STATED GOAL:
Report every line of the material below that contains the word "with", treating uppercase and lowercase letters as different.

DATA TO USE:
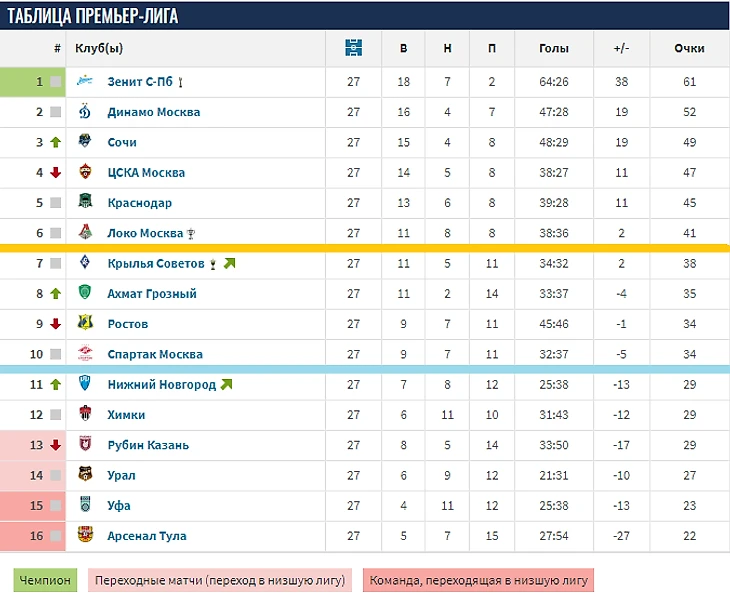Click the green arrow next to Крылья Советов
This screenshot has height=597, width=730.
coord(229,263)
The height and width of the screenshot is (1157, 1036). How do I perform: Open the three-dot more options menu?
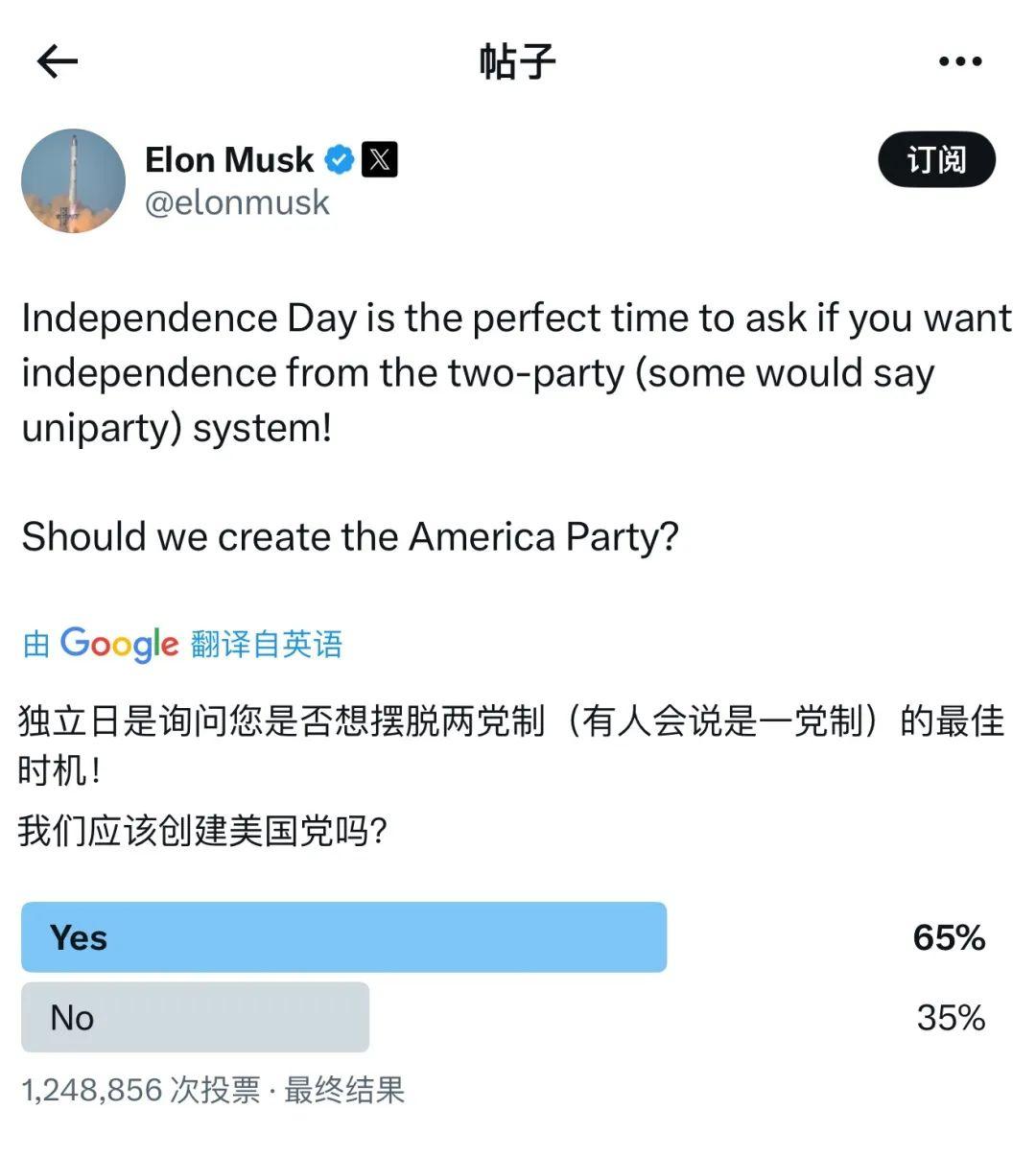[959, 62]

---

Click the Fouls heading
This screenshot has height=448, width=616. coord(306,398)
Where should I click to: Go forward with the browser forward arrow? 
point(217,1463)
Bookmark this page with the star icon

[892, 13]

RESULT OF THE TASK:
Where should I click to: Go forward with the browser forward arrow? 
Bookmark this page with the star icon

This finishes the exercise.